Figure 8. Genetic knockdown analysis of NTR-mediated rod cell death pathways in zebrafish.

(A) Box plots of rod cell survival effects of CRISPR/Cas9-based knockdown of key cell death pathway genes: parp1 (parthanatos), ripk1l (necroptosis), casp3a and casp3b (apoptosis), as well as tdp1 (as a DNA repair pathway control) in Mtz-treated rho:YFP-NTR zebrafish larvae. Cas9 protein and four gRNAs (for parp1, ripk1l and tdp1) or eight gRNAs (for casp3a with casp3b) were co-injected at the one-cell stage. Larvae were raised to 5 dpf and treated with Mtz (2.5 mM) to induce rod cell death. Rod cell survival was quantified at 6 dpf by fluorescence microplate reader assay. Conditions resulting in a statistically significant increase in survival effects relative to non-injected controls are marked with an asterisk. Sample sizes (N), survival effects (YFP % relative to non-ablated control) and p-values are provided in the table below. A minimum of three experimental repeats was performed and data pooled across replicates (Figure 8—source data 1). (B) Box plots of effects on rod cell development in non-ablated rho:YFP-NTR zebrafish larvae (-Mtz) following knockdown of the same genes as in (A). Rod cell numbers were estimated at 6 dpf by microplate reader-based quantification of YFP. Only casp3a/3b knockdown resulted in a statistically significant increase (22%) in rod cell numbers during development. Sample sizes (N), normalized survival effects (% relative to non-injected control) and p-values are provided in the table below. A minimum of three experimental repeats was performed and data pooled across replicates. Abbreviations: parp1, poly (ADP-ribose) polymerase 1; ripk1l, receptor (TNFRSF)-interacting serine-threonine kinase 1, like; casp3a: caspase 3, apoptosis-related cysteine peptidase a; casp3b: caspase 3, apoptosis-related cysteine peptidase b; tdp1, tyrosyl-DNA phosphodiesterase 1; CTL, control; KD, knockdown; PAR, Poly (ADP-ribose).
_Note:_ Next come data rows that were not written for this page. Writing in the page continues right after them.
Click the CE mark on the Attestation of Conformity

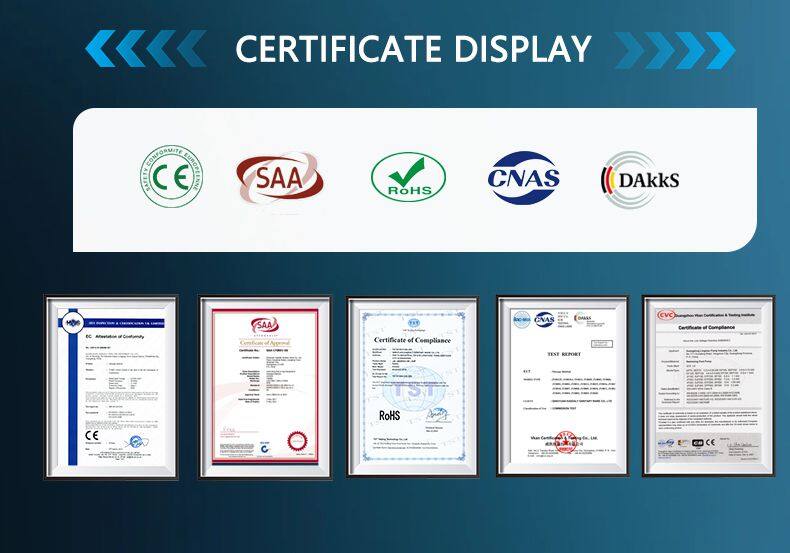pyautogui.click(x=66, y=436)
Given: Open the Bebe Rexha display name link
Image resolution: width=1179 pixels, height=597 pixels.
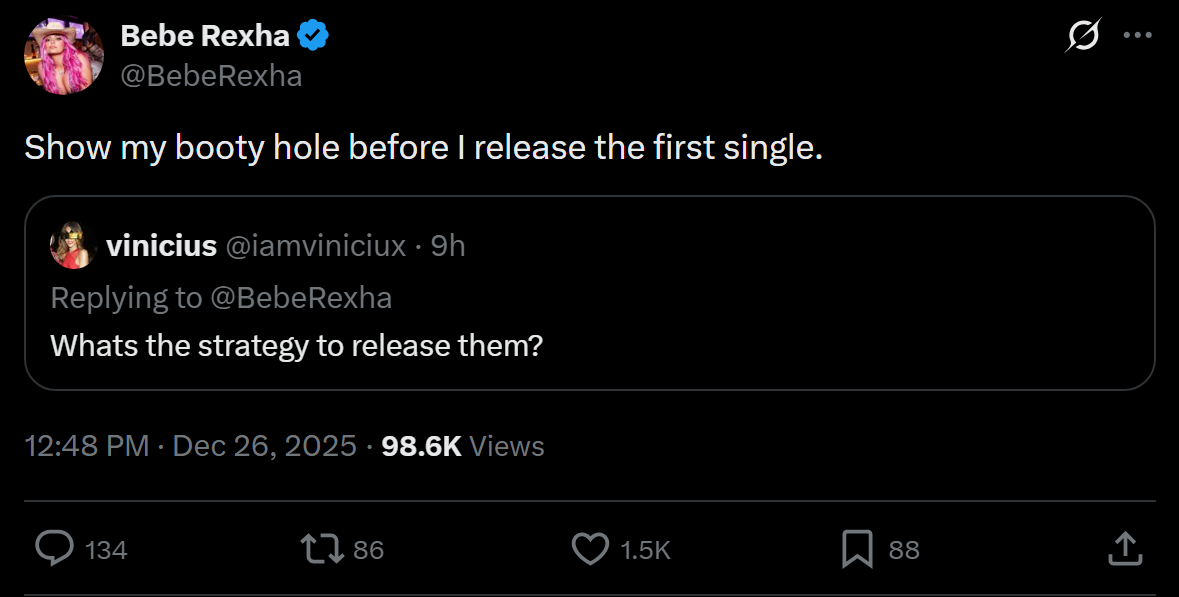Looking at the screenshot, I should (x=205, y=37).
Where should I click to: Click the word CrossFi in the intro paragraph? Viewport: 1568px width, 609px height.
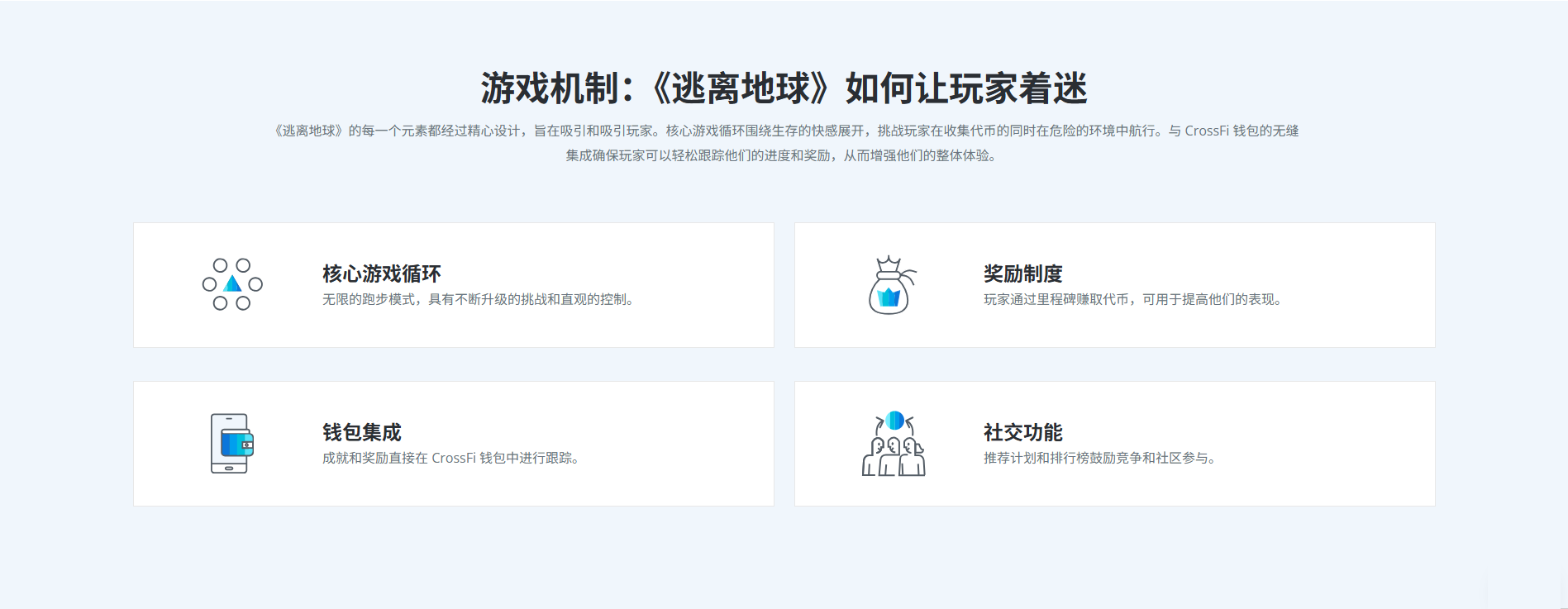coord(1207,131)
Figure 8—figure supplement 1. Genetic and biochemical analysis of NTR-mediated rod cell death in zebrafish.

(A) Representative intravital whole retina confocal image stacks of gene knockdown effects on YFP-expressing rod cell numbers in Mtz-treated fish (+Mtz, i.e. effects on NTR/Mtz-mediated cell death) and non-ablated controls (-Mtz, i.e. developmental effects) zebrafish at 6 dpf. (B) Quantification of CRISPR-based gene knockdown, 16–24 larvae (7 dpf) per condition were pooled as one sample for RNA extraction. qPCR results confirmed suppression of gene expression for each target (ranging from 22% to 50% of control). Data from 3 to 4 experimental repeats were pooled (Figure 8—figure supplement 1—source data 1). (C) Western blot of PAR accumulation in rho:YFP-NTR zebrafish larvae following 2.5 mM Mtz treatment at five dpf. Protein samples were collected from approximately 30 fish at 3, 6, 12, 24, and 48 hr post-Mtz treatment (hpt). PAR polymer detection with an anti-PAR antibody suggest increases in accumulation in Mtz-treated larvae at 24 and 48 hpt. (D) Quantification of PAR polymer bands showed a statistically significant increase at 24 hpt (p = 0.04, Student’s t test; Figure 8—figure supplement 1—source data 1). Abbreviations: parp1, poly (ADP-ribose) polymerase 1; ripk1l, receptor (TNFRSF)-interacting serine-threonine kinase 1, like; casp3a: caspase 3, apoptosis-related cysteine peptidase a; casp3b: caspase 3, apoptosis-related cysteine peptidase b; tdp1, tyrosyl-DNA phosphodiesterase 1; CTL, control; KD, knockdown; PAR, Poly (ADP-ribose).